Esta distorsión en torno a la significación lingüística que insiste en ver una ofensa donde no la hay, no es más que el reflejo de una sociedad que se empeña en esclavizar la dignidad de una mujer en relación a lo que estas dejen o no de hacer con sus propios cuerpos.
Ser puta en esta sociedad es una ofensa, porque la prostituta es la mujer que mayormente desafía el sistema, rompe con los estereotipos considerados como sagrados en referencia a la castidad y el recato sexual que “debe” revestir el sexo femenino. De esta manera, utilizar o asumir la recepción de la palabra como una ofensa equivale a afirmar que no solo las prostitutas, sino todas aquellas que ejercen y se apropian de su sexualidad distintamente a los parámetros establecidos como “correctos” carecen de valor social; y como consecuencia se les despoja de todo lo que por esencia se les debería de respetar y garantizar.
Por tanto, quienes que se niegan a supeditar su sexualidad al modelo establecido, son innegablemente lanzadas al campo de la estigmatización como lo peor de la sociedad, mujeres malas, brujas malvadas, frívolas, despiadadas e insensibles.
Las mujeres hemos caído en el grave error de autoesclavizar nuestra sexualidad. Asumimos como ofensa la palabra, y a través del miedo a ser señaladas bajo el mismo término somos frecuentemente controladas. Nos enseñan a esforzarnos para ganarnos la insípida etiqueta de la mujer políticamente correcta, a destruirnos a nosotras y entre nosotras mismas para ser todo, menos lo que realmente queremos ser, sino las «damas correctas» que el sistema patriarcal espera. Ante ello quiero aclarar que no se trata de buscar eufemismos o expresiones políticamente aceptables que sean suaves para los oídos de la moral en el afán de suplantar dicho término. La solución estriba en resignificar conceptos, apartar el término prostituta de la estigmatización y la marginación, de verlo sin ambages como un término escueto, pertinente, inequívoco y tan digno como cualquier otro. Siendo por ende, la apropiación de la palabra “puta”, el único camino para rechazar cualquier tipo de violencia ejercida hacia nosotras con el pretexto de nuestra forma de vida.
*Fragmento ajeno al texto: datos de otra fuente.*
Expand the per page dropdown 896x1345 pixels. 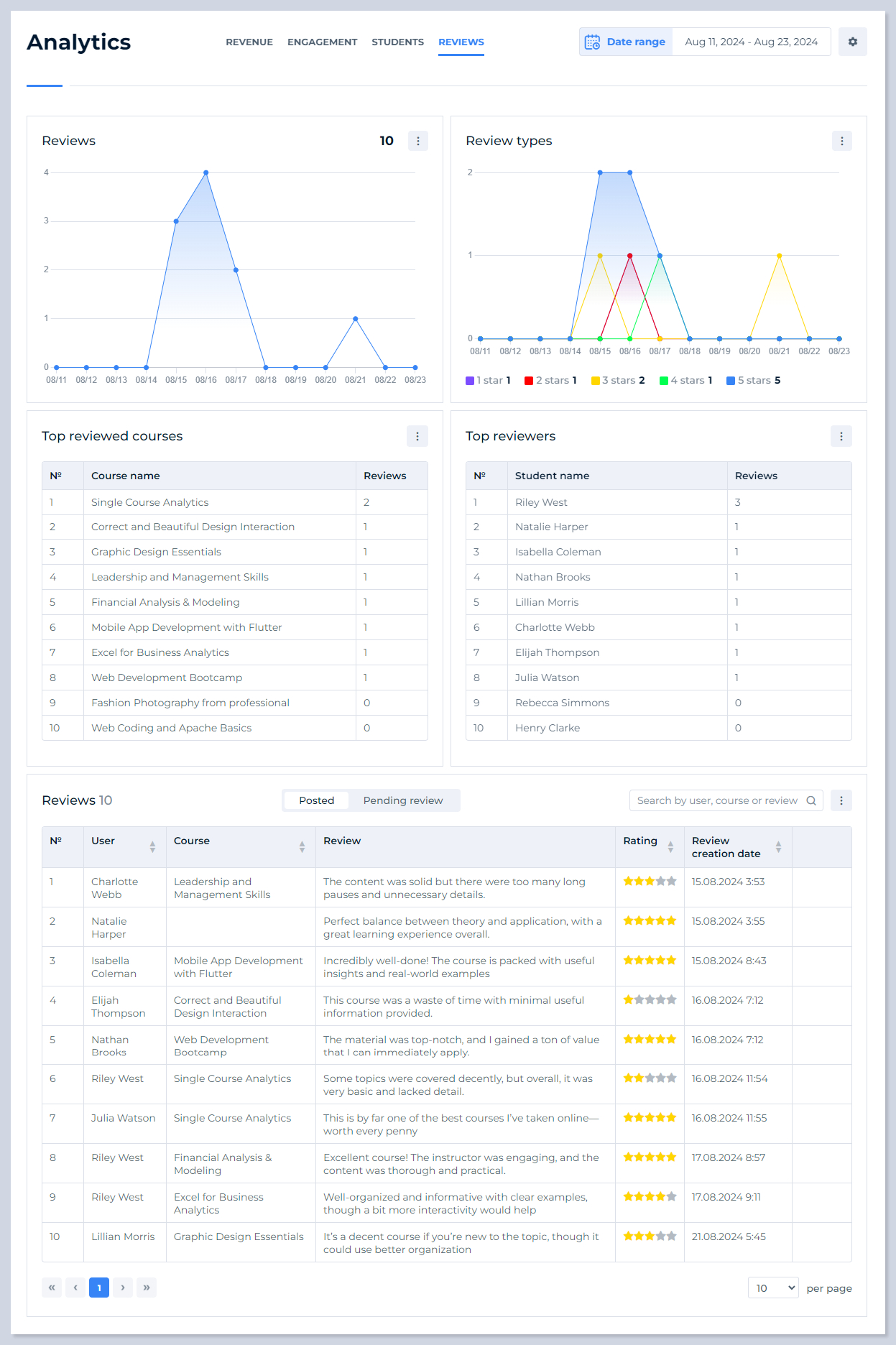(x=773, y=1288)
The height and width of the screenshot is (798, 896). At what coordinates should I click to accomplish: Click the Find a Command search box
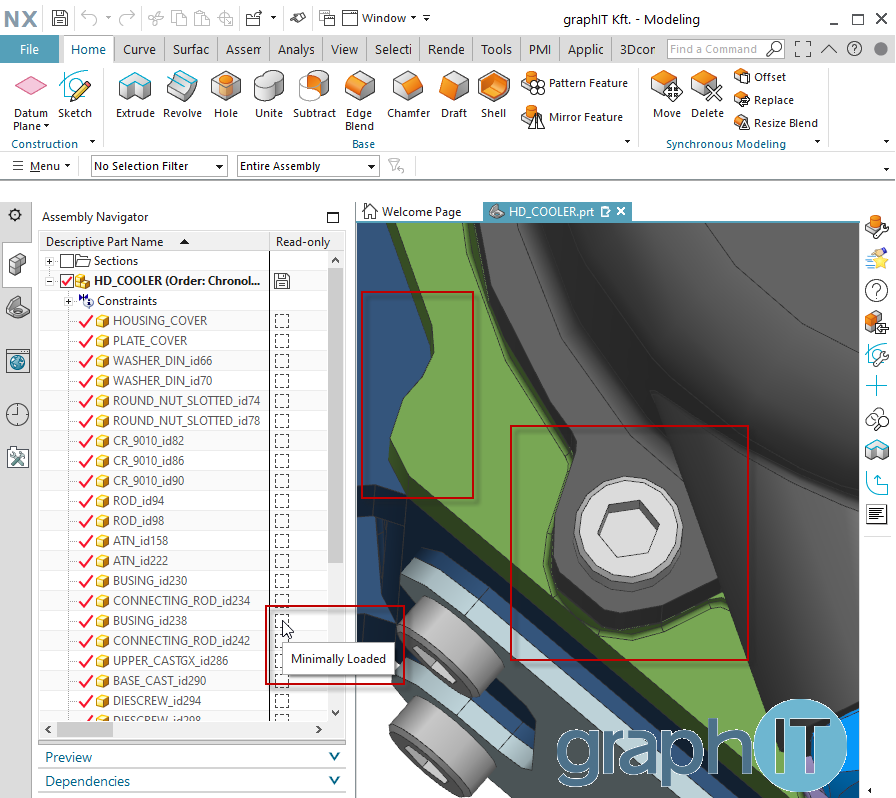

Si algún día alguien decide llamarme puta con el ánimo de ofender, sepan ustedes que a mí la palabra prostituta no me asusta ni me sabe a injuria. Dentro de mi criterio no existe una razón suficientemente coherente para dotar al término prostituta de una connotación socialmente humillante. Ser prostituta no es, ni será una ofensa, constituye la manifestación de la libertad que cada mujer posee sobre el ejercicio de su propio cuerpo.
Hoy me atrevo a dejar esta conclusión: Si las mujeres de verdad desean ser libres, deben optar por renunciar a la moralina social, a esa que le incomoda pronunciar la palabra puta porque mide el valor de una mujer en parámetros de su vida sexual, a esa que invisibiliza la existencia de aquellas que solo porque sí, porque quieren y porque les place deciden ser putas al estar en el ejercicio pleno de su libertad. Renunciar a ello no constituye una opción, sino un camino imprescindible para llegar a la tan anhelada libertad. Porque putas o no putas todas somos sujetas de derechos, porque no es menos digna la mujer que tiene sexo por dinero a aquella que lo hace por amor o por simple placer. Posicionarnos a través de un “no soy más que la puta ni menos que la casta”, nos llevará a vernos no como enemigas, sino como hermanas, simplemente como mujeres con el mismo derecho a vivir diferente y ser dignamente iguales.